* What you will do
Search the material for the word "computer" and report each line where it turns up.

* Provided data

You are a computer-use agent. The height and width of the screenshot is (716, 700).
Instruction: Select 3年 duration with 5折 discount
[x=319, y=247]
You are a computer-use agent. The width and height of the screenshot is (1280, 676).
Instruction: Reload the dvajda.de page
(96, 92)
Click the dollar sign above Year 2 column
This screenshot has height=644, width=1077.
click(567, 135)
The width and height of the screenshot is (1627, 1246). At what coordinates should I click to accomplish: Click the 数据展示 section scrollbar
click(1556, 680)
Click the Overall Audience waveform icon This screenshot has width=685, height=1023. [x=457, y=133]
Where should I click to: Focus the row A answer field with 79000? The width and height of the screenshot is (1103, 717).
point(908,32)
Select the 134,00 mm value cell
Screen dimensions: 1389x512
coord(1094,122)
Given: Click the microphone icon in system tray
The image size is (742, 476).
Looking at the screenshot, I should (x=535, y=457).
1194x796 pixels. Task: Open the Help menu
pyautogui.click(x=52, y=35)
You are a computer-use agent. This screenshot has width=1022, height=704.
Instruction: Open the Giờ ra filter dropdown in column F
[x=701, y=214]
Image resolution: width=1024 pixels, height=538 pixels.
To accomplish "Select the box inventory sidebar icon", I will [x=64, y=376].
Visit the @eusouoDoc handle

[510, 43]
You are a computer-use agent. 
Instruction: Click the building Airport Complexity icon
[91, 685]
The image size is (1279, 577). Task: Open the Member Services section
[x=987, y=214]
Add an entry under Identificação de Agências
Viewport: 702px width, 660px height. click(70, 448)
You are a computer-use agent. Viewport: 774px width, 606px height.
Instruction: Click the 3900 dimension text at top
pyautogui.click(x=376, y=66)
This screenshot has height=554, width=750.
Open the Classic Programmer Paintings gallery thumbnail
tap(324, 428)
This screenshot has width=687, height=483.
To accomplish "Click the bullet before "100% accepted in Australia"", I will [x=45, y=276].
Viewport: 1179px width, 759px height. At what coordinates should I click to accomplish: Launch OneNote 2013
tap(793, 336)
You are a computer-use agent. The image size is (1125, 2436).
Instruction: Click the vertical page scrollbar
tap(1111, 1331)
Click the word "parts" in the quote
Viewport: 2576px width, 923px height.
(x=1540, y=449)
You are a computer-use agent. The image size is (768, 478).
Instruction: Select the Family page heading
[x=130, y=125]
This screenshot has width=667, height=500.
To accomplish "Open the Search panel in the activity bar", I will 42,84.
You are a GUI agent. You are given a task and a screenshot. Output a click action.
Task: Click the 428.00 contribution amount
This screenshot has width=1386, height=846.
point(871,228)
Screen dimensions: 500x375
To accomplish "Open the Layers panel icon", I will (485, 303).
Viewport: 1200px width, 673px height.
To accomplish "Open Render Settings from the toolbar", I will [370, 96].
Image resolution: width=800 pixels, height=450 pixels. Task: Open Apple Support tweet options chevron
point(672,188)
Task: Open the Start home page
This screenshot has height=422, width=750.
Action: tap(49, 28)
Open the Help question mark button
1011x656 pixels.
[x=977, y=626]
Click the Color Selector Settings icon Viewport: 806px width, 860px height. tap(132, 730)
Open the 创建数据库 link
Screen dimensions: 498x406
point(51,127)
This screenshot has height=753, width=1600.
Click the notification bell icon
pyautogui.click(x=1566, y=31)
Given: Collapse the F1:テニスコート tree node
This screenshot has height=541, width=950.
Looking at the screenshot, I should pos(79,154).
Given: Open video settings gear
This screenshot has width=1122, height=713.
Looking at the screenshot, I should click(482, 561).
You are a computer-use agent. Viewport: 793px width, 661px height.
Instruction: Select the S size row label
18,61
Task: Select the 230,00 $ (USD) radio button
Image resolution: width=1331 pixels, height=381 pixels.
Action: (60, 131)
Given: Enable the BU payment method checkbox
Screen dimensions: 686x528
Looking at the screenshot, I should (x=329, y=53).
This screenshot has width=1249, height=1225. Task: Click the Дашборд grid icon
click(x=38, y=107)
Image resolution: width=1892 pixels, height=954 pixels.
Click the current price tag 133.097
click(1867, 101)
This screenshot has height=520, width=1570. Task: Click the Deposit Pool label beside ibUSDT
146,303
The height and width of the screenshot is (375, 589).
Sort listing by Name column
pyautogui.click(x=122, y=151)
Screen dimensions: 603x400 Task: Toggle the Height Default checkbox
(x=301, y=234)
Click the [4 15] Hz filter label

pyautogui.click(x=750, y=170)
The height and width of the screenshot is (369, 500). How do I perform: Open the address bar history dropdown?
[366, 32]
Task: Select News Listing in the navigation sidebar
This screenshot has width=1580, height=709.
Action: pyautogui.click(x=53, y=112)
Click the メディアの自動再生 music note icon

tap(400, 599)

* Response area
You are a computer-use agent. The height and width of the screenshot is (716, 700).
You are a computer-use agent. The width and height of the screenshot is (1280, 676).
You are a computer-use agent. This screenshot has width=1022, height=704.
You are a computer-use agent. 
You are a computer-use agent. Viewport: 774px width, 606px height.
You are a computer-use agent. The image size is (1125, 2436).
You are a computer-use agent. The image size is (768, 478).
You are a computer-use agent. Viewport: 793px width, 661px height.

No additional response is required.